Terminais de ônibus de Fortaleza registram manifestações de trabalhadores rodoviários nesta quarta

Líder da categoria afirma que, caso negociações não avancem, atividades poderão ser totalmente paralisadas em Fortaleza e na RMF

Manifestação no terminal do Papicu
Legenda: Os profissionais reivindicam melhorias nas condições de trabalho em meio à pandemia de Covid-19.
Foto: Brenda Albuquerque

Os terminais de integração do Papicu e da Messejana registraram paralisação, na manhã desta quarta-feira (23), por parte da categoria de trabalhadores rodoviários. O ato durou cerca de duas horas e chegou a fechar os equipamentos. Os profissionais reivindicaram melhorias nas condições de trabalho em meio à pandemia de Covid-19. Às 11h, a frota de ônibus já estava circulando normalmente. 

De acordo com o vice-presidente do Sindicato dos Trabalhadores em Transportes Rodoviários do Estado do Ceará (Sintro), as paralisações já terminaram nos dois terminais por volta das 11h.

Segundo o presidente do Sintro, Domingos Neto, a categoria tem sido cada vez mais afetada pelo novo coronavírus. "De quatro dias para cá, foram cinco trabalhadores que perderam sua vida, e a gente tem quase certeza de que eles pegaram esse vírus dentro desses coletivos, correndo sérios riscos de ser contaminados", afirmou.

O líder sindical ressaltou que os atos desta quarta sinalizam a abertura de mobilizações, as quais devem ocorrer até haver uma reunião ou audiência pública com o Sindicato das Empresas de Transporte de Passageiros do Estado do Ceará (Sindiônibus), a Prefeitura de Fortaleza e o Governo do Estado.

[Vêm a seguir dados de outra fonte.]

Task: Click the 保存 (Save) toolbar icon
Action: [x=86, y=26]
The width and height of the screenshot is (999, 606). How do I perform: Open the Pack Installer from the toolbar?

Adesão de outras categorias

A manifestação conta com o apoio do Sindicato dos Trabalhadores da Construção Civil de Fortaleza (STICCRMF). Conforme o diretor da entidade, Raimundo Evaristo, a categoria pleiteia vacinação por ser considerada serviço essencial. "Somos essenciais para trabalhar, mas não somos essenciais para a vacina".

O cobrador Edweyne Martins lembrou que a reivindicação ocorre em nível nacional. "[A manifestação] é em defesa da vida, em defesa da vacinação urgente para nossa categoria, que tá na frente desde o início dessa pandemia", destacou. De acordo com ele, os profissionais estão rodando com os ônibus superlotados, o que teria levado vários colegas a serem infectados.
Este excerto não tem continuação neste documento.